[DATA TO EXAMINE]
* * *
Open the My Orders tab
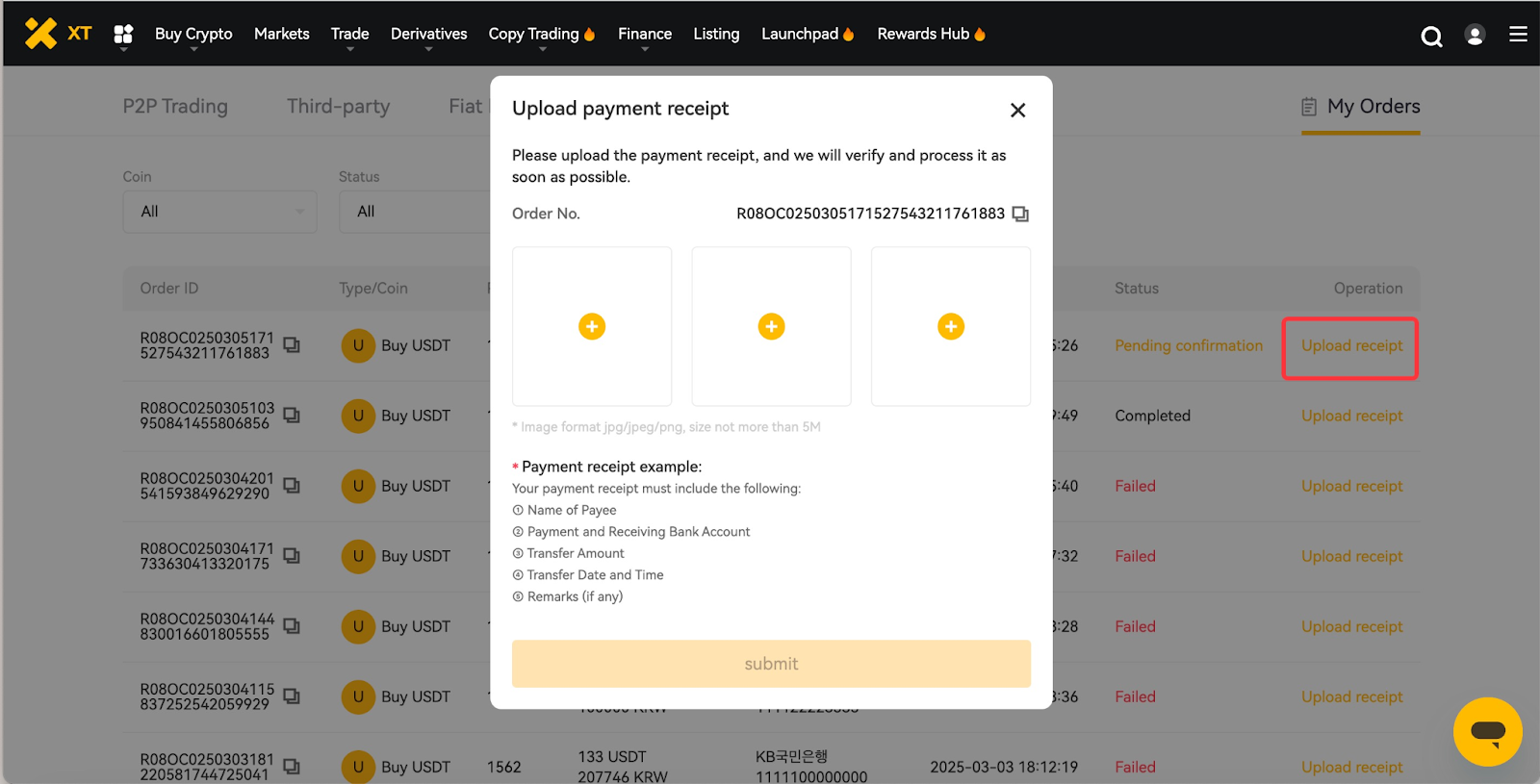 click(x=1360, y=107)
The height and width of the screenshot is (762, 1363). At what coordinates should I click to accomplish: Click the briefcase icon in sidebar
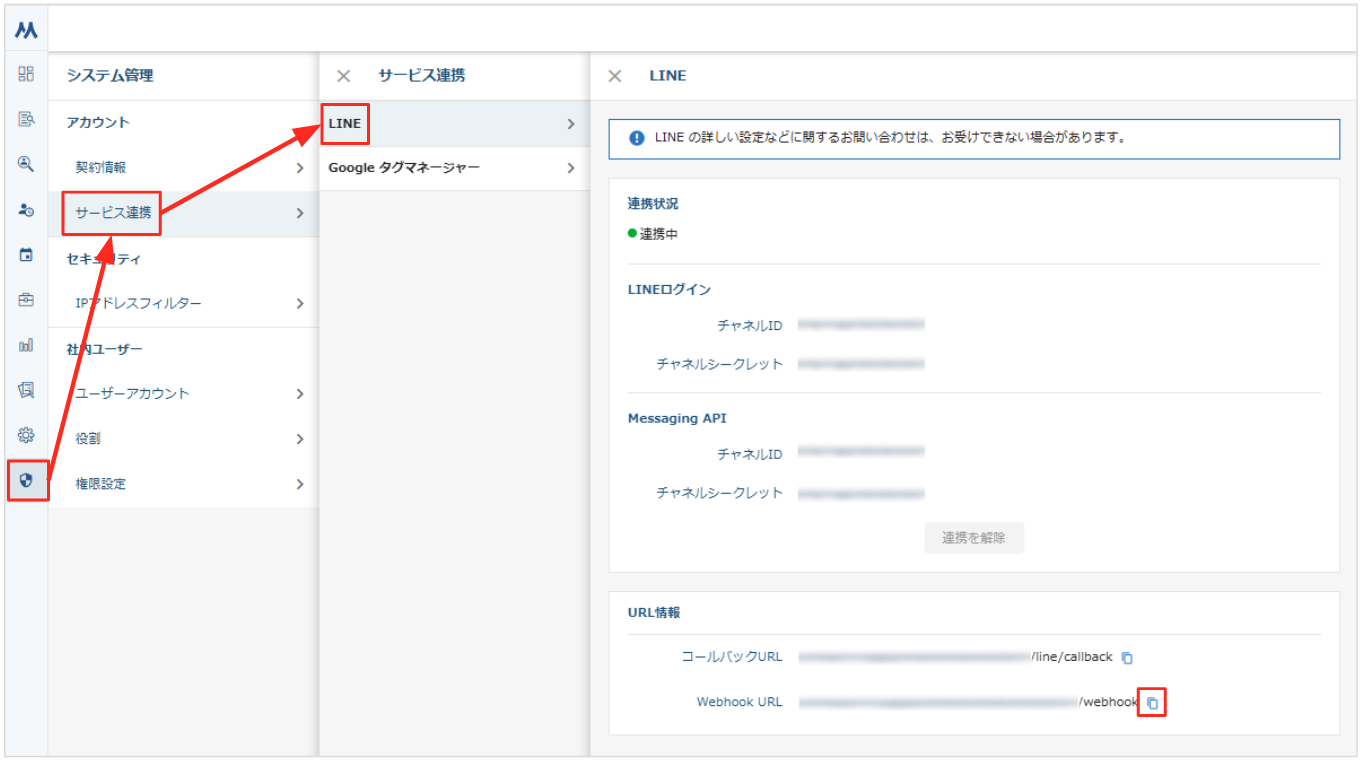coord(26,300)
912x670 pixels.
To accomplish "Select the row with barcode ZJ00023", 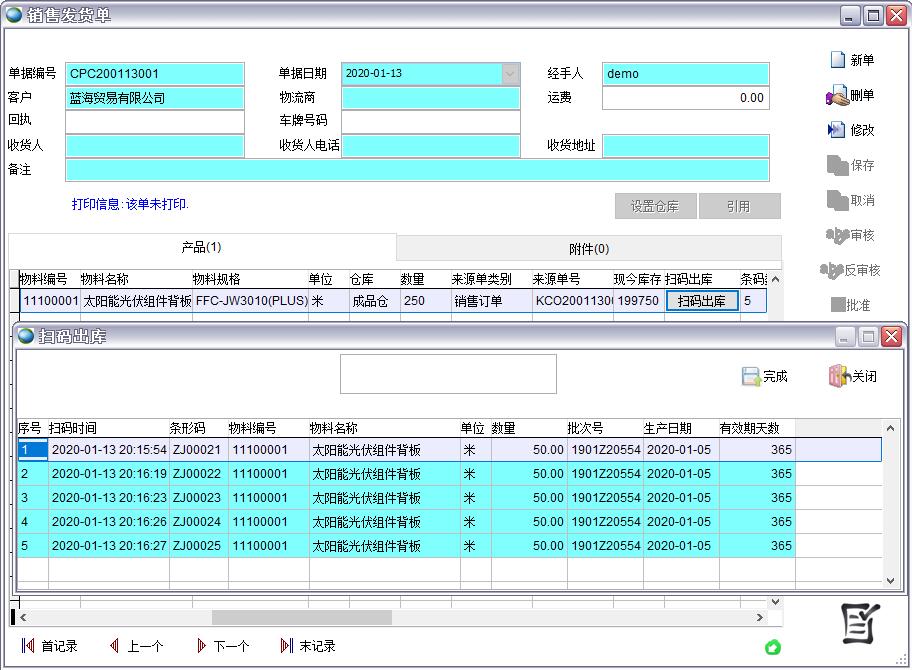I will [198, 498].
* * *
When you transcribe the entries above, begin at their first line, end with the line containing "912x670 pixels.", and copy each line exactly without any picture.

Open the My Orders tab
 click(x=1360, y=107)
The height and width of the screenshot is (762, 1363). At what coordinates should I click to accomplish: Click the briefcase icon in sidebar
coord(26,300)
912x670 pixels.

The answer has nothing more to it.